Max Verstappen is now a 4x world champion and is targeting a fifth one this season. The Dutch entered the sport as a teenager and has already achieved more than many can only aspire to in their careers.
By 2018, Max Verstappen was already established as one of the best talents in F1. However, it was in 2020-21 when his ascension to being the best began as that was when he took the next step with his iconic 2021 last grasp win against Lewis Hamilton.
As the 2025 F1 season looms, Max Verstappen will be targeting his fifth consecutive championship.
With that being said, how do we rank all of his 4 titles? Let's take a look.
Ranking Max Verstappen's 4 titles
#4 - 2022
At no. 4, we have the title win in 2022 which was by no means an ordinary title run. The Red Bull driver started the season on the back foot against Charles Leclerc in his Ferrari. The Italian team was just shot out of the cannon when it came to the performance of the car, and the driver was doing his bit as well.
LeClerc was beating Max Verstappen in a fair fight in Bahrain before the Dutch driver's power unit went up in flames. After a P2 finish in Jeddah, the Monegasque dominated the race in Australia once again before Max Verstappen's engine went kaput.
However, after the race in Australia, the first cracks started to appear in the Ferrari-Charles Leclerc title campaign. Countless strategic disasters coupled with reliability issues meant the title run was never really on.
Max Verstappen, on his part, played the crucial role of making sure that everything was in order when it came to putting together a season with minimal mistakes and maximizing what the car had to offer.
It was a brilliant comeback coupled with an arguably botched title run attempt from Ferrari. While a memorable campaign, Verstappen's remaining three title-winning seasons were even more special.
#3 - 2023
The 2023 F1 season saw Max Verstappen concede only three race wins, and one could argue that two of those were down to misfortune. The Dutch driver was hamstrung by a reliability issue in Jeddah, a bad pit stop/safety car timing in Baku, and a bad car in Singapore.
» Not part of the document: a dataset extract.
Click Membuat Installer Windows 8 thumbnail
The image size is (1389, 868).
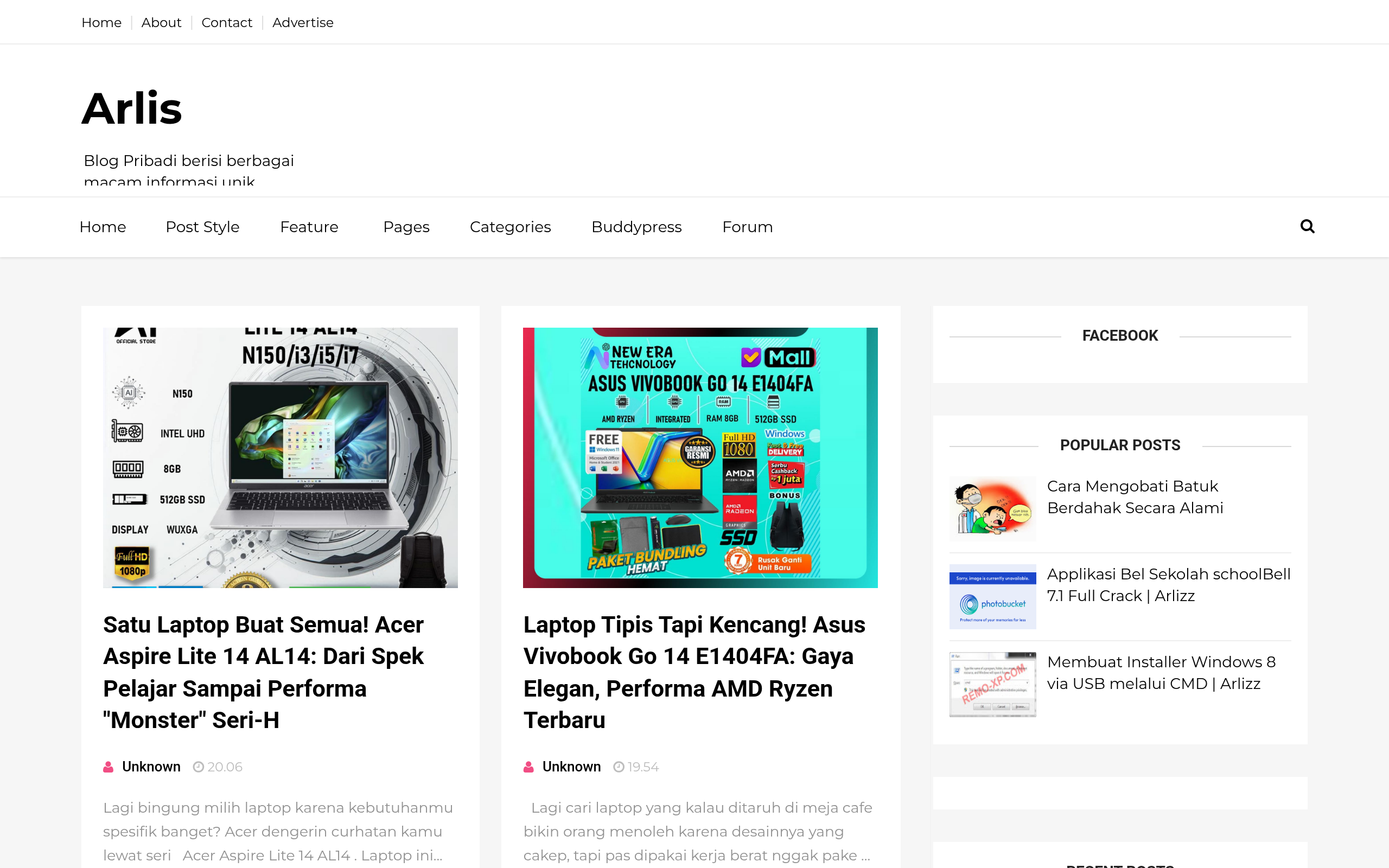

This was a season of brilliance, consistency, and unrelenting hunger where the 27-year-old wanted to win every race even though he had won 10 before it.
In F1 history, unless something freakish happens in the future, we're unlikely to see a driver pull off another dominant season of this kind, and that's precisely why this season finds itself third in the championship.
#2 - 2024
The 2024 F1 season might just be the best season that Max Verstappen has put together in the eyes of many, and it's very hard to dispute such a claim. The Dutch driver started the season with a dominant car for a quarter of a season.
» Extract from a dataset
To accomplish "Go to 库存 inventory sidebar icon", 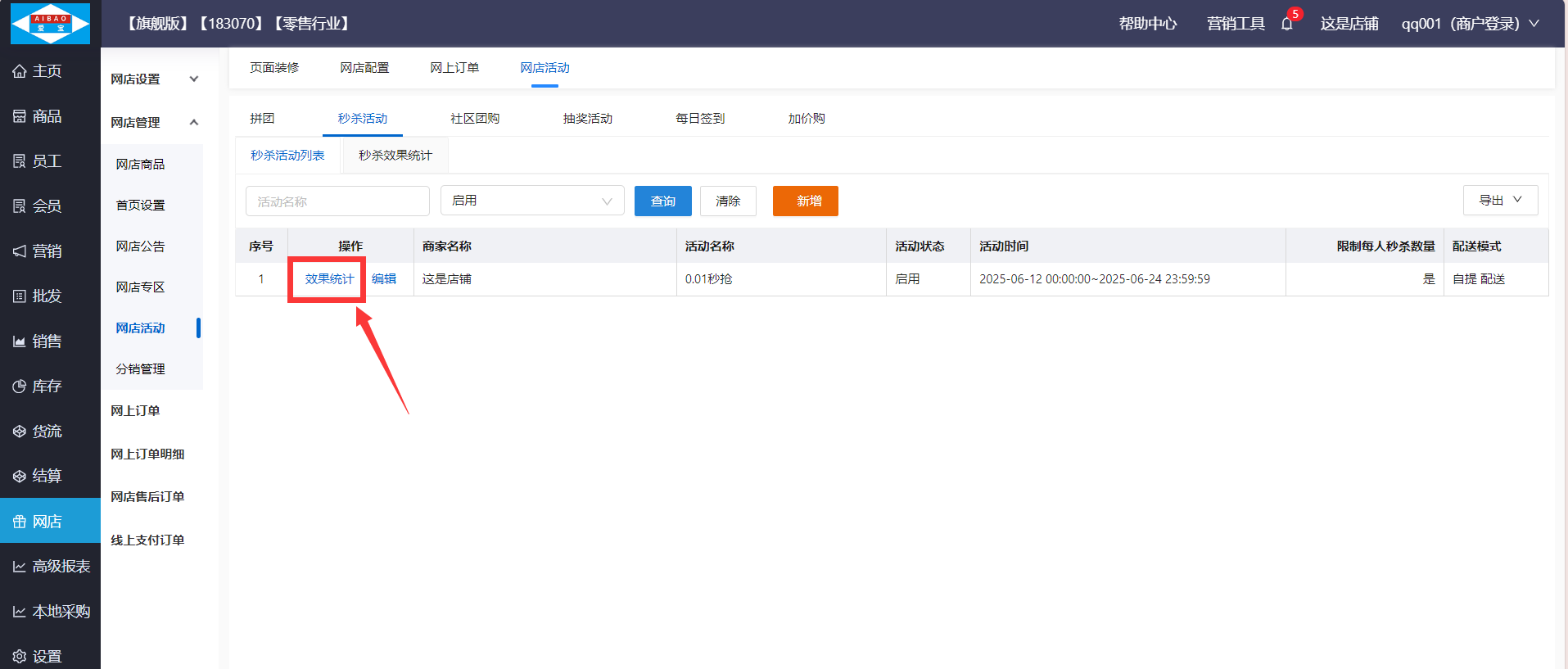I will [20, 386].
After that, however, the car's performance nosedived, and before we knew it, Max Verstappen was trying to make sure that he got the maximum points from the car he had under him.
On balance, if we look at the 2024 F1 season, Red Bull was not the best car of the year, as those accolades went to McLaren, and yet Verstappen wrapped up the title with a few races to spare, proving how brilliant a job he had been doing.
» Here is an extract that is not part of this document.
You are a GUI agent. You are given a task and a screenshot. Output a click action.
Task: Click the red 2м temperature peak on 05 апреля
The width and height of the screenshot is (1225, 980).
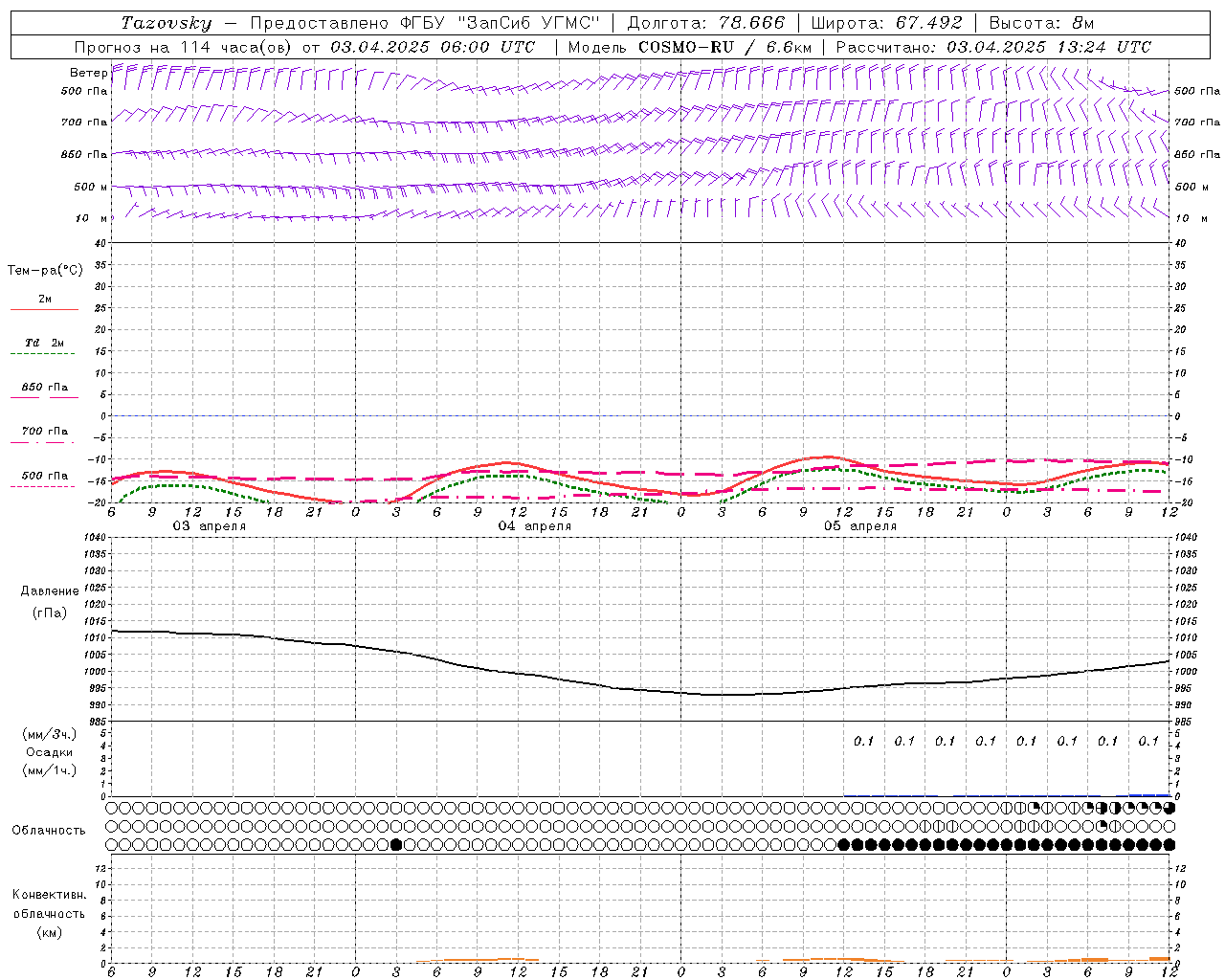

Why is it not the first on our list? Well, this has to do with the fact that maybe the opposition was not as capable of mounting a challenge and hence left a lot on the table for Verstappen to take advantage of.
#1 - 2021
At the top of the list is Max Verstappen's title campaign in 2021, and the main reason why this stands out is because he should have never had a chance to win the title. He was quite literally a kid going up against a 7x time world champion driving for a team that had been winning for seven years.
To add to this, on balance (leaving what happened at the infamous Abu Dhabi 2021 out of the picture), Max had been very unlucky at quite a few stages during the season with crashes, reliability issues, and sometimes Lewis Hamilton just getting lucky.
You add all that up, and you still had Verstappen level with Lewis on points heading into the season's last race. The brilliance in that race weekend also cannot be ignored, as Verstappen's qualifying lap was a stunner by all means. Then came Sunday and the last lap of the race.
Sure, he was on old tires, but the point at which he pulled off the overtake surprised Hamilton and caught the Brit unawares. The fact that Verstappen could do it to Hamilton at the peak of his powers and a Mercedes that had forgotten what it meant to lose, was unforeseen and possibly capped off the most competitive season in F1 history.